Friday, 11 May 2012

Get-home bag

A machete?  Really?
The Art of Manliness looks at "get-home bags" and while some of the suggestions are good, the author piles on so much heavy duty equipment (stout boots, tarps, toothbrush, machete) that it ends up as impractical for something that's intended to be close at hand for an office worker and operate for 24 hours after a natural disaster so he can get home safe.

I particularly take issue with his including a pistol.  Now, don't get me wrong, I believe in carry conceal and all that.  However, I've lived through enough natural disasters and even a couple of terrorist attacks to suspect that God has it in for me, but I've never been through one yet where my top-ten survival priorities in the first 24 hours involved packing iron.  My general rule of thumb is that if you need a gun after a disaster, then you needed one before, so you'd have one anyway.  In other words, if I need a gun after an earthquake, it's because I'm in Kandahar and not Seattle. QED.

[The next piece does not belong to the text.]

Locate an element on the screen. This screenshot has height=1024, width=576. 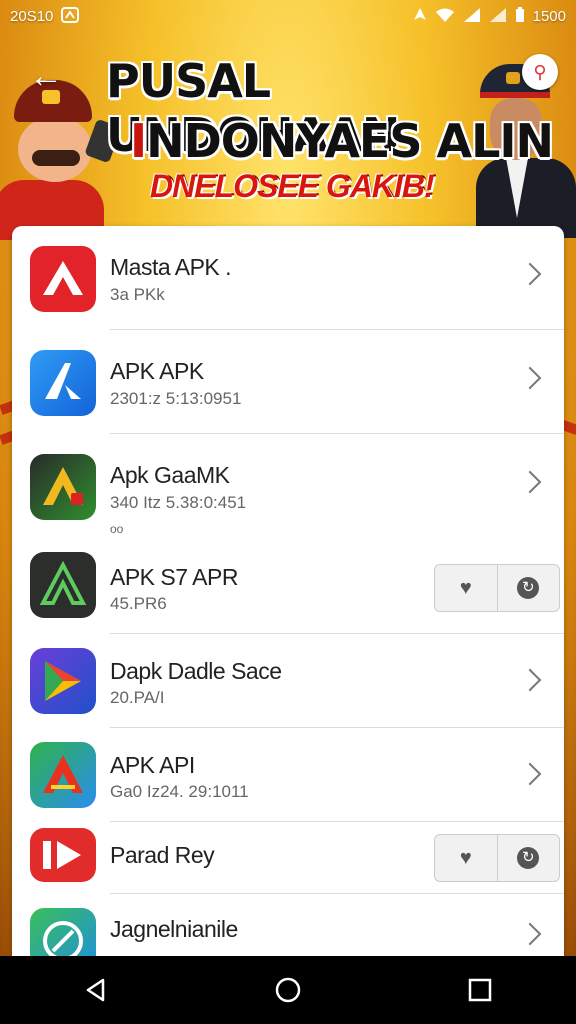
nav-back-button is located at coordinates (96, 990).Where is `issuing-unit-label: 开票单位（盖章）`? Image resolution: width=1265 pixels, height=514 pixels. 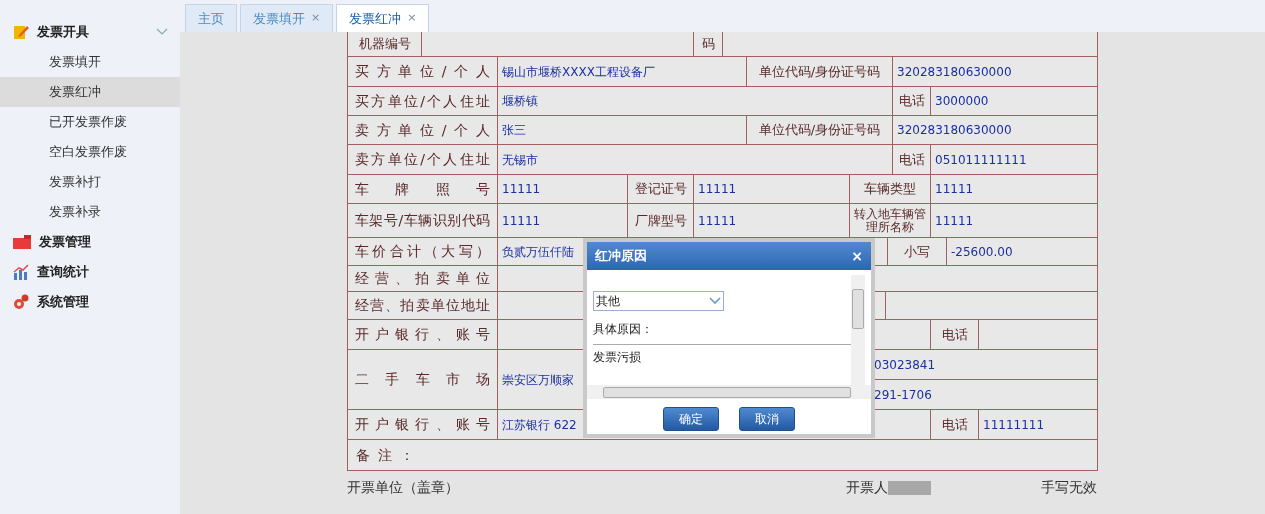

I don't have an office survival kit now because my office is at home, but when I had to work for clients on site my get-home bag consisted of the gear I always carry on my person plus a small satchel that fit in the back of a drawer containing an energy bar, three water pouches, a pocket first aid kit, a space blanket, a torch, a face mask (I live near a volcano) and some matches.  That was enough to get me back to my car where my 72-hour bag is, home if I have to hoof it or a relief station if I can't. The basic idea is to include the essentials while keeping the kit small enough that I won't feel tempted to not take it along or stuff it away somewhere so I need an emergency kit to get to my emergency kit.